> _Requests_
1. List every person whose tomb is named in the Jerónimos Monastery travel text below.
2. Carry on the Jerónimos Monastery travel text below, picking up right after its last sentence.
___ Excerpt provided ___
What to see? A Monastery built in the Manueline style, a World Heritage monument, and Vasco da Gama’s tomb. You will also discover the tombs of Fernando Pessoa and Luis de Camões.

Costs? Tickets cost € 10,00 or free with the Lisboa Card.

Where? In Santa Maria de Belém, in Lisbon, Portugal.

Worth it? The Jerónimos Monastery is one of the most famous sights in Lisbon! It’s stunning and well worth a visit, but it can get jam-packed in the high season.

How to get to the Jerónimos Monastery

A visit to the Jerónimos Monastery, or Mosteiro dos Jerónimos, and the tomb of Vasco da Gama is on the wish list for many travellers who visit Lisbon. You will find the monastery in the parish of Santa Maria de Belém, and the official name is Mosteiro de Santa Maria de Belém. You can reach Belém easily by public transport. From Cais de Sodré, you can take the train towards Cascais and exit the train in Belém. It’s the quickest way, and the journey takes less than 10 minutes.
___ Records supplied ___
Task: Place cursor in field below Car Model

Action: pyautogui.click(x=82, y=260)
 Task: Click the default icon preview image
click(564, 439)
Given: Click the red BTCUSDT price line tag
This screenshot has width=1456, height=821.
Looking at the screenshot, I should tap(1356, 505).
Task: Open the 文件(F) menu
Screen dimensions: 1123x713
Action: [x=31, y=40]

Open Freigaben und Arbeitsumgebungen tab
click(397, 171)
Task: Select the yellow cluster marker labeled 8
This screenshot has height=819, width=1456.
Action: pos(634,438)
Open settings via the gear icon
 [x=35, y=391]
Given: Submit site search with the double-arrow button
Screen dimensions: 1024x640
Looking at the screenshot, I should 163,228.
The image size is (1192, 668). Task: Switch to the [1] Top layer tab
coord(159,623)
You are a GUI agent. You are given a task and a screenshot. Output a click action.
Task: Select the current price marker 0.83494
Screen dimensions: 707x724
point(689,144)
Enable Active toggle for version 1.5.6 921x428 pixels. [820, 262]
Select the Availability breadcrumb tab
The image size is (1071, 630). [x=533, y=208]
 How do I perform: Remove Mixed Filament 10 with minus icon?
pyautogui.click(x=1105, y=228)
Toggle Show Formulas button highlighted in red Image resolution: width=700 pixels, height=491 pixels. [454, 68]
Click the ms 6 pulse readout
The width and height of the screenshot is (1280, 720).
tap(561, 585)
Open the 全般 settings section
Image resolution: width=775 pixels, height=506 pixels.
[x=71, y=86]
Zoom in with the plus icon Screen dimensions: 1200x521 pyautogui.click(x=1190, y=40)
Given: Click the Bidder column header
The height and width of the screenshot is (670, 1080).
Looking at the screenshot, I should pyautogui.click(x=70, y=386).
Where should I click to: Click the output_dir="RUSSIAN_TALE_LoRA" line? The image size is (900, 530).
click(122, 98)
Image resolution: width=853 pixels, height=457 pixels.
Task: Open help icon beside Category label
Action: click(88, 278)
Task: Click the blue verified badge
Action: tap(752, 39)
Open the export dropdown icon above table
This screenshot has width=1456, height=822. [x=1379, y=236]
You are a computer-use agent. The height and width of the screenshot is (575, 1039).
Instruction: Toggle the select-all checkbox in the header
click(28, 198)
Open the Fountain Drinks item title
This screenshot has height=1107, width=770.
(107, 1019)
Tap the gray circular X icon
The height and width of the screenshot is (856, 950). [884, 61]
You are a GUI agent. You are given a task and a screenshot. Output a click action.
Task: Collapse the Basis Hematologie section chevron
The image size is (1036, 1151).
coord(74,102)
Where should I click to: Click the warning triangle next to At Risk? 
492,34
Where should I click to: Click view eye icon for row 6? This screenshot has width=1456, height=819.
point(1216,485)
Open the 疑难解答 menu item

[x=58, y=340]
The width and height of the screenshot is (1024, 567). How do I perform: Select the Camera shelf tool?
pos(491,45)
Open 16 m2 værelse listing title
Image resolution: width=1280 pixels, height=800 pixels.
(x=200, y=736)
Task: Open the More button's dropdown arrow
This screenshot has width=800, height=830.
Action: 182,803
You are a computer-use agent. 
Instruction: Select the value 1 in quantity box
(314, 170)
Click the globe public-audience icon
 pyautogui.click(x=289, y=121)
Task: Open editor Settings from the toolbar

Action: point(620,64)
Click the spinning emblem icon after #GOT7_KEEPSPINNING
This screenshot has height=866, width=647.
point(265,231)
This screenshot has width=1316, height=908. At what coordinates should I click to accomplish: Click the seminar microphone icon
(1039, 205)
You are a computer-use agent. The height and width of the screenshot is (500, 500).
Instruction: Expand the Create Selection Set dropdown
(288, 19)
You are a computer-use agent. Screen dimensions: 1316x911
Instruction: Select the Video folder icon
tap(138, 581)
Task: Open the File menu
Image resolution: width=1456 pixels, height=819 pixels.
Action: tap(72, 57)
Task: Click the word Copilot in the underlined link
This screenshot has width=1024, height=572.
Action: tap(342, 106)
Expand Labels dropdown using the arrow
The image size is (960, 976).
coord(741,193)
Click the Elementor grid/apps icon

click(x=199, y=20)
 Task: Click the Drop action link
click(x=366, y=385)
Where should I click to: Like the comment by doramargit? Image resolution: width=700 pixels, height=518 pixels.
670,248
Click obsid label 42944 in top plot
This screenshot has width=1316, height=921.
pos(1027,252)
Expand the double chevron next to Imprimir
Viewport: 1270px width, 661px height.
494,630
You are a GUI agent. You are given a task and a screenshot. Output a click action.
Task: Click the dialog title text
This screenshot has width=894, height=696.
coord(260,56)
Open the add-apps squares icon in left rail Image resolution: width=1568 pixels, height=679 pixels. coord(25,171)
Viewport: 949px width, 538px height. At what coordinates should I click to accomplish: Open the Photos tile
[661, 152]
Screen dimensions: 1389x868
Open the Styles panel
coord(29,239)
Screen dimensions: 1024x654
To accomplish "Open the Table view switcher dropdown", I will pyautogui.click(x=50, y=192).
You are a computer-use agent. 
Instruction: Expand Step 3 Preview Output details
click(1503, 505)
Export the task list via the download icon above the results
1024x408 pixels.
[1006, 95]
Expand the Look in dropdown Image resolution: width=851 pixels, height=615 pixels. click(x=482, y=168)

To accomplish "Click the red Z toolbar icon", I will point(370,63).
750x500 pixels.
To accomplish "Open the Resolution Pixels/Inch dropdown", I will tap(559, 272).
___
> _Answers to the problems_
1. Vasco da Gama, Fernando Pessoa, Luis de Camões

2.
The bus and tram stop near Mosteiro Jerónimos. The tram takes about 30 minutes from Lisbon city centre. You can take Tram 15 to Belém or bus 727, 28, 729, 714 and 751. You can even arrive by boat if you come from the southern shores of the Tagus! Read more about the Lisbon public transport here or check out the Lisboa Card. The famous Lisbon Card allows you to travel on all public transport for 24, 48, or 72 hours. And you get free entrance to the Jerónimos Monastery Lisbon!

A magnificent structure commissioned by King Manuel I

Construction of the Jerónimos Monastery started in 1501, close to the shore of the Tagus River. A hermitage was previously dedicated to Santa Maria de Belém, which the Jerónimos Monastery replaced. King Manuel I commissioned the building of Mosteiro dos Jerónimos. One of King Manuel I’s motives for building the Jeronimos Monastery is that it is believed to do with his desire to have a pantheon for the Avis-Beja dynasty. He was the first monarch of this dynasty, and in 1496, he petitioned the Holy See for permission to build.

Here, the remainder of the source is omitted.